▸ **Assignment**: Where the records below reach the line containing "Screen dimensions: 1434x840", start transcribing, and end with the line containing "You are a computer-use agent. 392x696 pixels.", exactly and with nothing else added.

▸ **Records for the task**:

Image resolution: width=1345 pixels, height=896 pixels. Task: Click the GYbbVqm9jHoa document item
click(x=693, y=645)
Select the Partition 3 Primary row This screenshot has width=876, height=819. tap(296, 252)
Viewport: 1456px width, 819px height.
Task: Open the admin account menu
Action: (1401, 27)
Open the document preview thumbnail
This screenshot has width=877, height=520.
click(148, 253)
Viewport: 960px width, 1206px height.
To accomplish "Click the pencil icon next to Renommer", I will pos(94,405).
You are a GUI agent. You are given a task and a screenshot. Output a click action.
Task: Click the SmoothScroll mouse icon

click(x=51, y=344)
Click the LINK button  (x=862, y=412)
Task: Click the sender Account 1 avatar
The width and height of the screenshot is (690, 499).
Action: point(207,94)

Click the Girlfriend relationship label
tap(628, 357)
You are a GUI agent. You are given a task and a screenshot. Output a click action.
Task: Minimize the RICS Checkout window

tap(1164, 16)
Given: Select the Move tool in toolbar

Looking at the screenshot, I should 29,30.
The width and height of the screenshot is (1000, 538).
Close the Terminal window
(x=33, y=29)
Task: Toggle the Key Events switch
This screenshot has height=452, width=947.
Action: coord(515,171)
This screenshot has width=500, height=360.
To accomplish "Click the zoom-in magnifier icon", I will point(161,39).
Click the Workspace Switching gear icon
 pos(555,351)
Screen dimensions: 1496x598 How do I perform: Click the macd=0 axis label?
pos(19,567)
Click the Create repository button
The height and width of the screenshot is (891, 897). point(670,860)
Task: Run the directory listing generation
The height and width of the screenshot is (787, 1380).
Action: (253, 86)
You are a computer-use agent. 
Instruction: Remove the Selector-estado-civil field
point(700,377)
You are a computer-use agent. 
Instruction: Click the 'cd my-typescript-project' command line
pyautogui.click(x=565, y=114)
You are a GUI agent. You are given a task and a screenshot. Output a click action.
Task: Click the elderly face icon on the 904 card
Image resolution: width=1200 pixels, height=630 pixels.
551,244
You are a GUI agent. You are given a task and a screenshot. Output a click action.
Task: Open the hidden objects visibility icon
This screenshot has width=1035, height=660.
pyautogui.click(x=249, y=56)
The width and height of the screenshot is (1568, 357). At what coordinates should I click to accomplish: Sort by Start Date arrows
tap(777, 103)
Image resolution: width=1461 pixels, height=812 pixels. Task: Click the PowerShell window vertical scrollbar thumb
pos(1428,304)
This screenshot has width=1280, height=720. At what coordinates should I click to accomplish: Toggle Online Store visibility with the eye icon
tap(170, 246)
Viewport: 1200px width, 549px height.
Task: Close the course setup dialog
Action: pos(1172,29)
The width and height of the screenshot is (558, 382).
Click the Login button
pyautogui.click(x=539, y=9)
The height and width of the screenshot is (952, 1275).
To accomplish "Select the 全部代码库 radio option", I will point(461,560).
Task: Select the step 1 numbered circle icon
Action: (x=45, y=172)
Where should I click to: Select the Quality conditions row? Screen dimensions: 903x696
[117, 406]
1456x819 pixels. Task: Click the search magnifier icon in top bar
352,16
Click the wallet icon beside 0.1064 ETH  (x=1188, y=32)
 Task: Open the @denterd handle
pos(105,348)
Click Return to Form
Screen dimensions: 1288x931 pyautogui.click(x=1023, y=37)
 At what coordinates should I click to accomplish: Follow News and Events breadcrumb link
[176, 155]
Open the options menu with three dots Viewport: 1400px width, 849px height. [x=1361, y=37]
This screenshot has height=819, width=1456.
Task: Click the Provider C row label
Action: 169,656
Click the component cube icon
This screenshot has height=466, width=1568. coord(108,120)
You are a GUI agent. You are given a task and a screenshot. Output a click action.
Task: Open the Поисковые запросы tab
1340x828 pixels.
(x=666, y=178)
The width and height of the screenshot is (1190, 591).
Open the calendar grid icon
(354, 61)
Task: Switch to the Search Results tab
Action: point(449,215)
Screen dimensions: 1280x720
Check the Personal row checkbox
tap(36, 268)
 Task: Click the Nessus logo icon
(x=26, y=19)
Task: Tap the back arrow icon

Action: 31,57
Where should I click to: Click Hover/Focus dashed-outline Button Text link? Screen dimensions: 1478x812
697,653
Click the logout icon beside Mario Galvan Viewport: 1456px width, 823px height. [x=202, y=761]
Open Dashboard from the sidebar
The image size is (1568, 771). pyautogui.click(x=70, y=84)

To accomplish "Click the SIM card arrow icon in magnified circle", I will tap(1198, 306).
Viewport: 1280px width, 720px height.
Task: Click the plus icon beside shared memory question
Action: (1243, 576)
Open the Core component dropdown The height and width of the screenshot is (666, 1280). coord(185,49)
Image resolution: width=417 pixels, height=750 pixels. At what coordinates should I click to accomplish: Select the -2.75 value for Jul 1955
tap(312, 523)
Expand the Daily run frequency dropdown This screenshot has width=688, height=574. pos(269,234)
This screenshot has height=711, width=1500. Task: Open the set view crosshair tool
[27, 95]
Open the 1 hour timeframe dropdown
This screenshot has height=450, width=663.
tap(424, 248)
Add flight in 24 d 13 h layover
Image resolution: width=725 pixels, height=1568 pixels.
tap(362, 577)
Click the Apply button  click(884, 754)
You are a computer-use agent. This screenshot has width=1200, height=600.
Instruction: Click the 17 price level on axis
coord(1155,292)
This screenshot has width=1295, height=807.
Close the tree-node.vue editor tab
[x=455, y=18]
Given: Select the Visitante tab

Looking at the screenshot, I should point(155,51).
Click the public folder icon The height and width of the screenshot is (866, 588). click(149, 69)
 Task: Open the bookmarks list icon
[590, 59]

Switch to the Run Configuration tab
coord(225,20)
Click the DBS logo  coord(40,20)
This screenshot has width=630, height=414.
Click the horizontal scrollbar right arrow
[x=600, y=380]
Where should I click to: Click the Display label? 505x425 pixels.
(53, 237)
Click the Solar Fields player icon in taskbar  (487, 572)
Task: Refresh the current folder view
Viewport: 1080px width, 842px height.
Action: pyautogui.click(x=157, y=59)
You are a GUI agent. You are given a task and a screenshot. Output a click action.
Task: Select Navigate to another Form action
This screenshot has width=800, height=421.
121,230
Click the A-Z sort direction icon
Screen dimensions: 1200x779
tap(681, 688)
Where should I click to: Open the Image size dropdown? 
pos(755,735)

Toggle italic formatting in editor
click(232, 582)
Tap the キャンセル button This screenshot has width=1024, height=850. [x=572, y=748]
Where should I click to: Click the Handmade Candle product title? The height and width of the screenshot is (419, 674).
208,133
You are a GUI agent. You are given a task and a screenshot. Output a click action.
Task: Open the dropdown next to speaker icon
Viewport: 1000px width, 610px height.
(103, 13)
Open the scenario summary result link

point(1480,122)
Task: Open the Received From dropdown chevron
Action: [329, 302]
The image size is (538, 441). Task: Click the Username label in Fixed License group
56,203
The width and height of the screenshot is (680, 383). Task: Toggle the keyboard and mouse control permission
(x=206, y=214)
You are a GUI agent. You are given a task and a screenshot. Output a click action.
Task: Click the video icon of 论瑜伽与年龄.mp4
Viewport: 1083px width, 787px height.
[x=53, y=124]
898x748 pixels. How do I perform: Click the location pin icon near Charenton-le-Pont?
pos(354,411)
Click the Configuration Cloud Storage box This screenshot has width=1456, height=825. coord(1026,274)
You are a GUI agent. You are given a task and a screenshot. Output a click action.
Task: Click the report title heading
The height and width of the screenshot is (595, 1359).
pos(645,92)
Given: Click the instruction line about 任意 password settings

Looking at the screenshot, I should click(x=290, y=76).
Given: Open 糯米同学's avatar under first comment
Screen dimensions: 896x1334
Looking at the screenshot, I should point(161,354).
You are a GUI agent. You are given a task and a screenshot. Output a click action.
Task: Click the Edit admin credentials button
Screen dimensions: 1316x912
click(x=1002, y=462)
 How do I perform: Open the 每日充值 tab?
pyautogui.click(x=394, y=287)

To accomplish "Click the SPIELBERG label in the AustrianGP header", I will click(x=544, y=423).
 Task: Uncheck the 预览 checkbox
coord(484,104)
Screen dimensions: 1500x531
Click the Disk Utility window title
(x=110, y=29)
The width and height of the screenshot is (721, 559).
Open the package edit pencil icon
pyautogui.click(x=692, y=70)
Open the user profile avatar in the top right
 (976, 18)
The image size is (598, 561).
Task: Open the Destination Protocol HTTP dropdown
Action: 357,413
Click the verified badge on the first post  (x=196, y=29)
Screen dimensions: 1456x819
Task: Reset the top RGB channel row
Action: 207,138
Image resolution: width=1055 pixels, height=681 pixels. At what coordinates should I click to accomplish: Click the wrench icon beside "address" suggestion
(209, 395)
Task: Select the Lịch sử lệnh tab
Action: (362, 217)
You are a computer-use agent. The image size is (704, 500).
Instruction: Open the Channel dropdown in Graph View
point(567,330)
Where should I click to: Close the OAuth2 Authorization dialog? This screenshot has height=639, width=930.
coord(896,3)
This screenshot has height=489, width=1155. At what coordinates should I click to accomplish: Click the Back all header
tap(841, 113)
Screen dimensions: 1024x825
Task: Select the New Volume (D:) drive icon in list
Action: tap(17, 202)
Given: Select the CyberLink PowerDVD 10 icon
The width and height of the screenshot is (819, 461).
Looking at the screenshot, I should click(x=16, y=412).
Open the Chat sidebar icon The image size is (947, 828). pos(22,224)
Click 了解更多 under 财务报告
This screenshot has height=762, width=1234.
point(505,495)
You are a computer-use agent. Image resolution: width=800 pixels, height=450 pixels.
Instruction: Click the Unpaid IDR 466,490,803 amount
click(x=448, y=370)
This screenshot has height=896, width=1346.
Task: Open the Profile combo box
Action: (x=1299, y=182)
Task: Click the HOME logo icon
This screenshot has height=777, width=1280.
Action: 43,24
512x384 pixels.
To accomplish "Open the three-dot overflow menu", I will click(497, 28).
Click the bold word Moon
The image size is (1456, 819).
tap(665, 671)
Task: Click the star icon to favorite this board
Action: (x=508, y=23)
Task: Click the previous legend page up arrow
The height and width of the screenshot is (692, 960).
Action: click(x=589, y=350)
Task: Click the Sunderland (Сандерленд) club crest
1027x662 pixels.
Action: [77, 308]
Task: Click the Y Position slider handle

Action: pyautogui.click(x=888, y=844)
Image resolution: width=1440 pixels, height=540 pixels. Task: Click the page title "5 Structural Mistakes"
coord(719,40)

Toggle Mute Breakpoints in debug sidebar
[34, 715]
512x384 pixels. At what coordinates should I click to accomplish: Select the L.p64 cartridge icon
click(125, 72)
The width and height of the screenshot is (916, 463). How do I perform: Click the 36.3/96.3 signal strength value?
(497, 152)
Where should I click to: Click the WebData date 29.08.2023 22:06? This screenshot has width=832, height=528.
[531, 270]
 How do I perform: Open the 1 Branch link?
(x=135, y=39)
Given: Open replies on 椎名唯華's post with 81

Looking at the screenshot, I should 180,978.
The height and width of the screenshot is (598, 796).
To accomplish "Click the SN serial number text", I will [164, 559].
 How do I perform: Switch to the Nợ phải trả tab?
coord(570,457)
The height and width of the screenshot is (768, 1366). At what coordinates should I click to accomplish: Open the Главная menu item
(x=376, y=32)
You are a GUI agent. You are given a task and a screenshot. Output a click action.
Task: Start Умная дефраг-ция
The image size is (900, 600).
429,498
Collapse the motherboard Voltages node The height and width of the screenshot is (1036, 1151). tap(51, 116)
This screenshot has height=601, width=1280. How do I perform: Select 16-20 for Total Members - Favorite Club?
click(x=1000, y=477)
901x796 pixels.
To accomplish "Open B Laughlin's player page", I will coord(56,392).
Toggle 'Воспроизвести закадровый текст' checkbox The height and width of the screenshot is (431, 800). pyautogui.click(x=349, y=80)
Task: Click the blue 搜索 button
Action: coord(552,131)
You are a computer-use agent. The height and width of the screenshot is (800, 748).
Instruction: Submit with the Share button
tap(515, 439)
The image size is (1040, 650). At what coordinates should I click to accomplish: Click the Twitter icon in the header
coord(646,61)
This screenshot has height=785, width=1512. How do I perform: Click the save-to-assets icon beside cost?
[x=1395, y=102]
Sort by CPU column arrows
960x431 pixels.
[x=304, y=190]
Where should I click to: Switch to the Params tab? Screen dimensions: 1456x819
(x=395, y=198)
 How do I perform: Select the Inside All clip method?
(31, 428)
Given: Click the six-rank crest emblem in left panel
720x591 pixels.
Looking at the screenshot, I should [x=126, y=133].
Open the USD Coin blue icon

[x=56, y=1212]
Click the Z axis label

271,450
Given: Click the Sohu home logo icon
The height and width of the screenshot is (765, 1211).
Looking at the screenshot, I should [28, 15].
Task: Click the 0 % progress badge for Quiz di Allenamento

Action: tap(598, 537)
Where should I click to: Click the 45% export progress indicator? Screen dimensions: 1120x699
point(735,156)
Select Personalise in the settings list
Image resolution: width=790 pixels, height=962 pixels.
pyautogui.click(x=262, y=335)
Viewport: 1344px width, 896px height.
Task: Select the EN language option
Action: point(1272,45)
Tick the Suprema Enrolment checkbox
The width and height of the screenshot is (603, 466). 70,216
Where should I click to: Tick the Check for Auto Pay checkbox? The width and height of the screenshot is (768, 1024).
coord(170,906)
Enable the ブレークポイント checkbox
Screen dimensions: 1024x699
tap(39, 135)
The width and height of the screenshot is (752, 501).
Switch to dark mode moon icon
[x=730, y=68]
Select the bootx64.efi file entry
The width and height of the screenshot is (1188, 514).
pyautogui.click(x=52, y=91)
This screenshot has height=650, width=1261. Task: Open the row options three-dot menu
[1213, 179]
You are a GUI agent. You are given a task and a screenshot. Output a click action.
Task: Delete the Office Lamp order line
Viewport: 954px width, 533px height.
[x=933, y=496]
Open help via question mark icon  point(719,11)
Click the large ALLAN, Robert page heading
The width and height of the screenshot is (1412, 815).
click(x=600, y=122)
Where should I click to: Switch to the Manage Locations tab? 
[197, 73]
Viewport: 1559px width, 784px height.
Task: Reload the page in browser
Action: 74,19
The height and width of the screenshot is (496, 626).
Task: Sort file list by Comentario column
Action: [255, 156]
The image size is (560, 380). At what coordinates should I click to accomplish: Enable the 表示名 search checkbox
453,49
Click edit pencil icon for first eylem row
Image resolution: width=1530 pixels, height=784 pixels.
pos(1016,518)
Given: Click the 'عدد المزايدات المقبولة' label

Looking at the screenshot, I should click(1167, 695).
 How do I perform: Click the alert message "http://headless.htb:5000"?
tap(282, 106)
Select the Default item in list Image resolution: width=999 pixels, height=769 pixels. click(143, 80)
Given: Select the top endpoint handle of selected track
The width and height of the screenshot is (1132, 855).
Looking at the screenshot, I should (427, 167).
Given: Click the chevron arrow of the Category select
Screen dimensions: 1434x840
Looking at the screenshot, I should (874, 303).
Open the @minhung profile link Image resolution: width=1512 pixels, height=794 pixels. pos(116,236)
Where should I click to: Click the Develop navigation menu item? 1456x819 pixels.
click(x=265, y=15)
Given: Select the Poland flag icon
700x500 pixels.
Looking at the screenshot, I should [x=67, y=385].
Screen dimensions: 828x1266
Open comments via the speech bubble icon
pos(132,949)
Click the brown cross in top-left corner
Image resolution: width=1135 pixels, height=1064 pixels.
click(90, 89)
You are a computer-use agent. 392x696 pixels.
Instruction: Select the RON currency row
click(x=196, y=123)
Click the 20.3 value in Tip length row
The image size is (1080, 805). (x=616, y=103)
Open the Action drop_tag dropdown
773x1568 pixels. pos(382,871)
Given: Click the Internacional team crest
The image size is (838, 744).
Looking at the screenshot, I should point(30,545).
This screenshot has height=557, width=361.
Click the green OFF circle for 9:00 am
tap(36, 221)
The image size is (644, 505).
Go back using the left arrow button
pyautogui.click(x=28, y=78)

▸ **Result of the exercise**:
Screen dimensions: 1434x840
Looking at the screenshot, I should (874, 303).
Open the @minhung profile link Image resolution: width=1512 pixels, height=794 pixels. pos(116,236)
Where should I click to: Click the Develop navigation menu item? 1456x819 pixels.
click(x=265, y=15)
Given: Select the Poland flag icon
700x500 pixels.
Looking at the screenshot, I should [x=67, y=385].
Screen dimensions: 828x1266
Open comments via the speech bubble icon
pos(132,949)
Click the brown cross in top-left corner
Image resolution: width=1135 pixels, height=1064 pixels.
click(90, 89)
You are a computer-use agent. 392x696 pixels.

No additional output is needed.